Word and element location listing:
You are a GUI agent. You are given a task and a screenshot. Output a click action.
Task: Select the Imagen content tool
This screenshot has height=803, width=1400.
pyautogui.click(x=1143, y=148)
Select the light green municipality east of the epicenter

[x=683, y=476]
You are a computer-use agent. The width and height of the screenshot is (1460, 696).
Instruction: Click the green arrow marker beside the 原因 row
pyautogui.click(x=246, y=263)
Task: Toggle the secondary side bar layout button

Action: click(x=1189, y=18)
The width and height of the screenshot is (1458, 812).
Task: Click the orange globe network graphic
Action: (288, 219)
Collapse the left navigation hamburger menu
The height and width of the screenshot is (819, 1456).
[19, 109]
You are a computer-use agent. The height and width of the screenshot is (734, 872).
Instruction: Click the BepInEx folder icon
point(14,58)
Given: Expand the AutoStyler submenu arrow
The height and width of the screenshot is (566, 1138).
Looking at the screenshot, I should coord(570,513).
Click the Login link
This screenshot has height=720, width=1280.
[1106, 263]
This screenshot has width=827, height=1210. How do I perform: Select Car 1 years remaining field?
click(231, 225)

◆ **TASK REQUIREMENTS**
Please output the stretch of the listing from the line containing "Given: Expand the AutoStyler submenu arrow" through the end of the listing, copying each line exactly.

◆ **ANSWER TO THIS PROBLEM**
Given: Expand the AutoStyler submenu arrow
The height and width of the screenshot is (566, 1138).
Looking at the screenshot, I should coord(570,513).
Click the Login link
This screenshot has height=720, width=1280.
[1106, 263]
This screenshot has width=827, height=1210. How do I perform: Select Car 1 years remaining field?
click(231, 225)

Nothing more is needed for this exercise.